Anzeige

Regeln brechen: Viiiieele Gründe, warum du genau das tun solltest

Regeln brechen: Frau verschränkt die Arme
© Eugenio Marongiu / Shutterstock
Nackt baden? Macht man nicht. Sich mit seinem Können brüsten? Schon mal gar nicht. Von all den anderen kleinen Normverstößen ganz zu schweigen. Dabei lebt es sich mit ein wenig Eigensinn viel glücklicher und gesünder!

Ich wäre gern ein Cowboy - schon seitdem ich ein kleines Mädchen war. Ein Cowboy ist ein unabhängiger Mann, der sich selbst genügt. Er tut, was ihm gefällt, und schert sich nicht darum, was die anderen von ihm denken. Manchmal geht ein Cowboy in eine Bar. Allein. Dort sinnt er in die Weite und die Zeit tröpfelt um ihn herum zu Boden. Manche Tresen-Cowboys legen ihre Stirn in Falten, die haben Liebeskummer oder knifflige Fragen zu klären, man weiß es nicht. In jedem Fall wirken sie lässig, unabhängig und frei und haben die Zügel ihres Lebens in der Hand.

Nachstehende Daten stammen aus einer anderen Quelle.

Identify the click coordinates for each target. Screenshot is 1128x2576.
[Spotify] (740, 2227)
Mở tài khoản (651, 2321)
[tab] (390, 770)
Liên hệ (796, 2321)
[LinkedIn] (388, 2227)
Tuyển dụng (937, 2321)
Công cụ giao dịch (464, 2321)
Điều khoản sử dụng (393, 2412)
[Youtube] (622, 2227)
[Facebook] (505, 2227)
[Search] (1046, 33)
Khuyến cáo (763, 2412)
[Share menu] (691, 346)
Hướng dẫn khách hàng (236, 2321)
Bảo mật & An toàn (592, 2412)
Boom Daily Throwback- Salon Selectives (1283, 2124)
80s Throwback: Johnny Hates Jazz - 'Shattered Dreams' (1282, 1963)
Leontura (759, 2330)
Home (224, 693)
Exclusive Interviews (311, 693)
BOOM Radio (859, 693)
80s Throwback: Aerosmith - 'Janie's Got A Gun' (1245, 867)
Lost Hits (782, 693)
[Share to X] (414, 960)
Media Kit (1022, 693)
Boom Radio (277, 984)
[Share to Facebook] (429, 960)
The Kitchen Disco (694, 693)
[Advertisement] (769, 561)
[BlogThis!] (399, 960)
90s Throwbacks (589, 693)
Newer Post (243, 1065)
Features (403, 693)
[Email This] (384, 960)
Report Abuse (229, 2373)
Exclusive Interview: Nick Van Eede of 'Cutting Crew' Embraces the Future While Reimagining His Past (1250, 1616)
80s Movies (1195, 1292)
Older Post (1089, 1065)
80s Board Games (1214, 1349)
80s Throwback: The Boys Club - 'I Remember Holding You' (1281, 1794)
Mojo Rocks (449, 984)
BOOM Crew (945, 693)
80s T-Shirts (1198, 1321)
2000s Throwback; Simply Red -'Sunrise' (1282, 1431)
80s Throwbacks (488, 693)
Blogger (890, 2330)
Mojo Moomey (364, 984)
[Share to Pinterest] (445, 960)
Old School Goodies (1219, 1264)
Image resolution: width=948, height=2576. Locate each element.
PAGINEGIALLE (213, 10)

Weibliches Grübeln dreht sich oft darum, was andere von einem halten

Ich würde meine heiklen Fragen hin und wieder auch gern an einem schummrigen Tresen klären. Aber ich befürchte, allein in einer Bar könnte ich wie ein Freak wirken, der keine Freunde und jede Menge Probleme hat. "Was würden die anderen denken?", sinniere ich. "Ist die Frau Alkoholikerin? Sucht sie Anschluss? Oder einen One-Night-Stand?" Ich solo am Tresen entspricht nicht der Norm und dem Durchschnittsverhalten meines sozialen Milieus. Also lasse ich, wozu ich Gelegenheit hätte. Nicht allein in eine Bar zu gehen ist mein persönliches "Ich mach’s nicht, weil ich glaube, dass es sich irgendwie nicht gehört"-Waterloo. Viele Frauen scheuen sich, Cowboys zu sein - selbst wenn das Pferd gesattelt und gezäumt vor ihnen steht und mit den Hufen scharrt.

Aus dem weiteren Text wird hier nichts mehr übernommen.